Slightly over a year ago, I set up a new hardware-backed GPG key on my yubikey device. Today I needed to sign a release, and noticed my key expired two days ago. It’s time to renew it.
When a key expires, there are three alternatives on how to address this:
- Generate a new key pair. This requires updating my public key everywhere
(e.g.: on services that use my public key, in the README for projects where I
sign releases, etc), which is somewhat of a nuisance.

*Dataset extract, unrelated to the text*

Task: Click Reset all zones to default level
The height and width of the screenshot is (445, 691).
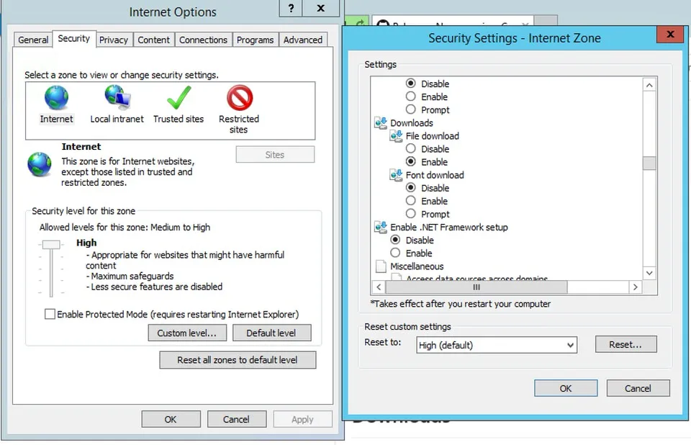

When using keys stored on-disk, this has a slight advantage in terms of security: if the key was inadvertently leaked during the last year, then switching to a new key reduces the impact of that leak. This is irrelevant when using hardware backed keys.
- Update the expiration date of the existing key, and generate new subkeys. This also requires redistributing the subkeys to people who verify signatures.
- Update the expiration date of the existing key and its subkeys. This seems to be the smoothest option. I’ll be taking this approach.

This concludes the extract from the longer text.